KUTIPAN HALAMAN =>
================

Adapun tujuan dari Teori belajar Konstruktivisme dalah sebagai berikut:
1. Adanya motivasi untuk siswa bahwa belajar adalah tanggung jawab siswa itu sendiri.
2. Mengembangkan kemampuan siswa untuk mengajukan pertanyaan dan mencari sendiri pertanyaannya.
3. Membantu siswa untuk mengembangkan pengertian dan pemahaman suatu konsep secara lengkap.
4. Mengembangkan kemampuan siswa untuk menjadi pemikir yang mandiri.
5. Lebih menekankan pada proses belajar bagaimana belajar itu.
Hakikat pembelajaran konstruktivistik oleh Brooks & Brooks dalam Degeng mengatakan bahwa pengetahuan adalah non-objective, bersifat temporer, selalu berubah, dan tidak menentu. Belajar dilihat sebagai penyusunan pengetahuan dari pengalaman konkrit, aktivitas kolaboratif, dan refleksi serta interpretasi. Mengajar berarti menata lingkungan agar si belajar termotivasi dalam menggali makna serta menghargai ketidakmenentuan. Atas dasar ini maka si belajar akan memiliki pemahaman yang berbeda terhadap pengetahuan tergentung pada pengalamannya, dan perspektif yang dipakai dalam menginterpretasikannya.

================

BLOK DATA =>
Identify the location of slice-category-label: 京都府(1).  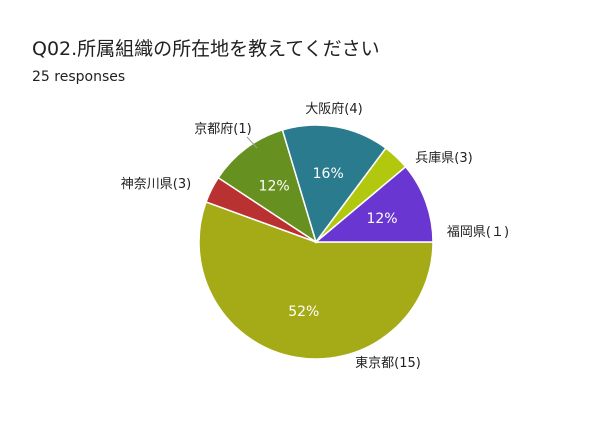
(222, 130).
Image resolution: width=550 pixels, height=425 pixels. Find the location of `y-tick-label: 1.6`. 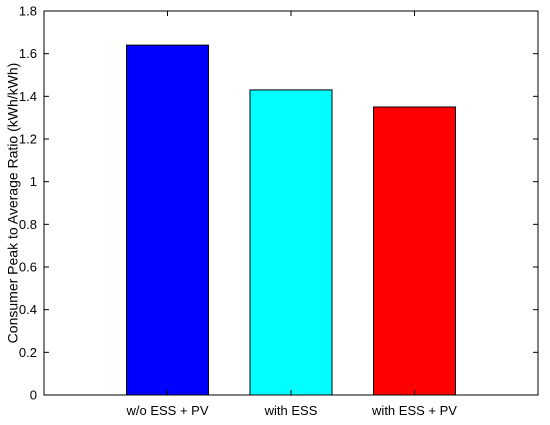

================

PETUNJUK TUGAS =>
Salin kembali kutipan tentang teori konstruktivisme mulai dari bagian yang memuat "2. Mengembangkan kemampuan" dan berhenti setelah "konsep secara lengkap.", lalu tukar "siswa" dengan "peserta didik". Jadikan kutipan tentang teori konstruktivisme sebagai satu-satunya acuan.

JAWABAN AKHIR =>
2. Mengembangkan kemampuan peserta didik untuk mengajukan pertanyaan dan mencari sendiri pertanyaannya.
3. Membantu peserta didik untuk mengembangkan pengertian dan pemahaman suatu konsep secara lengkap.